As the technology of open end rotor spinning of yarn has developed, the primary goal has been to produce a yarn having the characteristics and qualities of ring spun yarn, i.e., a relatively strong, soft, uniform yarn. The main obstacle in obtaining this goal has been the undesirable inherent formation of wrapper fibers on the surface of the yarn, which result from some fibers not being twisted uniformly with the other fibers but rather wrapped tightly around the yarn and having ends that project from the wrapping without significant intertwining in the yarn, thus creating a harshness in hand, an undesirable appearance, and a relatively weak structure.
In the process of open end rotor spinning, the loose fibers are fed to the conical inner wall of the rotor with the fibers transferring along the wall into the rotor groove from which they are withdrawn and twisted in a generally orderly manner to form the yarn. The fibers acting in this way form a main strand that can be made by controlling the processing parameters to have characteristics and qualities closely resembling those of ring spun yarn. However, due to the nature of open end rotor spinning all of the fibers do not follow this orderly formation. Rather, some fibers, particularly those that feed to the rotor groove as the revolving drawoff of the yarn formation passes the yarn feed location, do not intertwine orderly with the other fibers but wrap rather tightly around the yarn and have ends that project randomly. These wrapper fibers not only serve no purpose and provide no strength to the yarn, but they make the yarn coarse in hand and sight. Furthermore, we need to increase the twist imparted to open end spun yarn in order to enhance the strength necessary to be able to spin fine yarn has accentuated the wrapper fiber formation.

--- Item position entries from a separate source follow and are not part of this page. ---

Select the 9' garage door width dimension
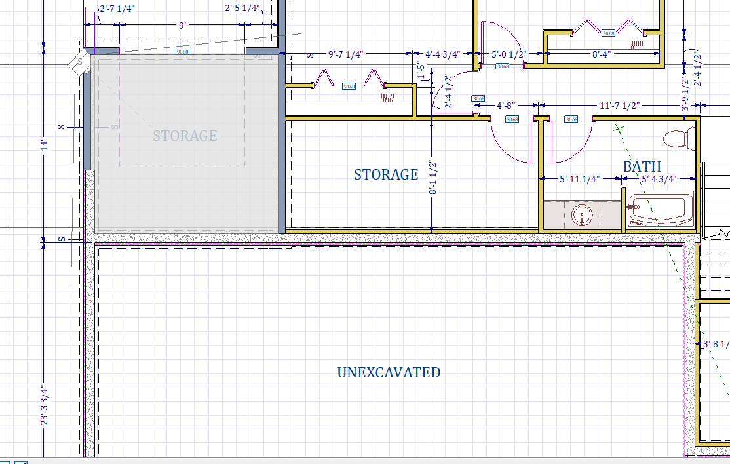This screenshot has height=464, width=730. 182,26
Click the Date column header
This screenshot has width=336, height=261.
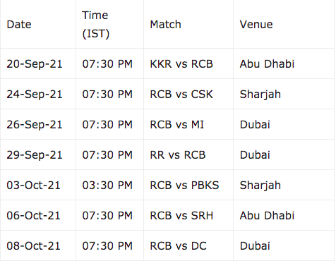tap(38, 24)
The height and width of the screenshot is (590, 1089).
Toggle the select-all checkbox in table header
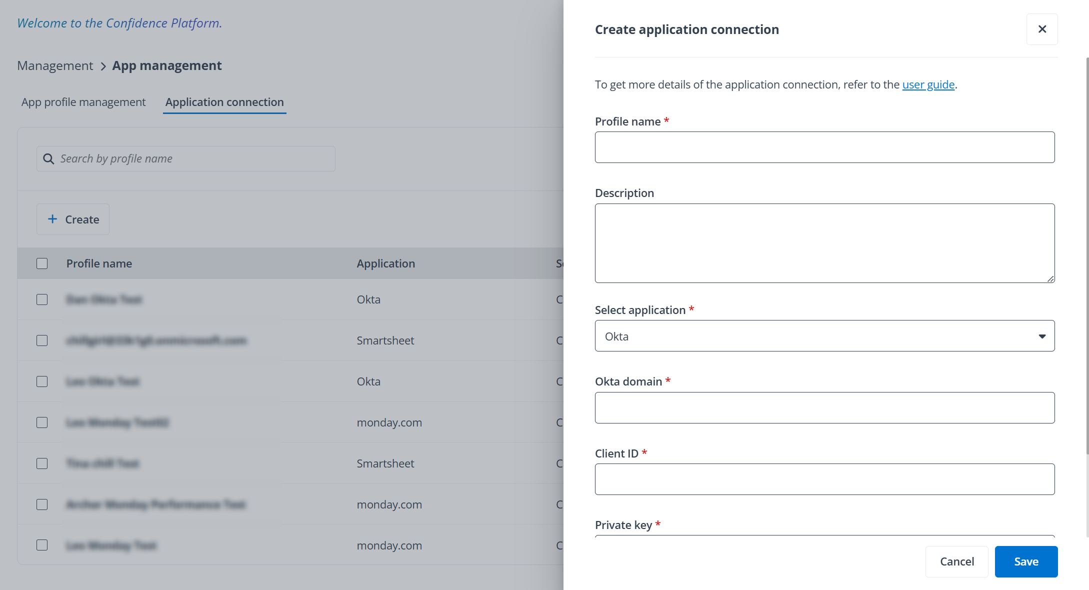42,263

In the present invention, rather than being concerned with the minimizing of wrapper fibers as has been the practice, the presence of wrapper fibers is accentuated and taken advantage of in a unique manner to provide an attractive mottled appearance. This is accomplished by providing an operational environment that promotes the formation of wrapper fibers and by feeding a composition of fibers into the rotor that includes relatively long, coarse fibers of the type that have a tendency to form wrapper fibers, which long, coarse fibers are of a different color characteristic than the other fibers so that the wrapper fibers have a pronounced discrete appearance in the ultimate yarn and fabric.
Briefly described, the pen end rotor spun yarn of the present invention has a mottled appearance, with the predominant fibers of the wrapper fibers being of greater wrapper fiber forming, lesser main strand fiber forming and different color characteristics than the fibers that predominate the main strand. Thus, the wrapper fibers are accentuated and utilized to an advantage to obtain conspicuous random spots of contrasting color characteristics along the length of the yarn and the ultimate fabric to obtain an attractive mottled appearance.
The fiber characteristics that are relevant to the present invention include fiber length and fiber diameter, with the predominant wrapper fibers being greater than the predominant main strand fibers in at least one of length and diameter characteristics, and preferably greater in both characteristics.
In the preferred embodiment of the yarn of the present invention, the predominant wrapper fibers are at least approximately one and one-half inches in length and of a size at least approximately equivalent to one and one-half denier. An example of a yarn of this type has the predominant wrapper fibers formed of acrylic or nylon dyed in a conspicuous color, and white or noticeably differently colored predominant main strand fibers of cotton and polyester. The cotton fibers are approximately one inch long and of a size approximately the equivalent of three to four micronaire, with the polyester fibers being approximately one and one-quarter inches long and of a size approximately the equivalent of one denier. The mix of fibers is approximately 42% cotton, 42% polyester and 16% acrylic or rayon.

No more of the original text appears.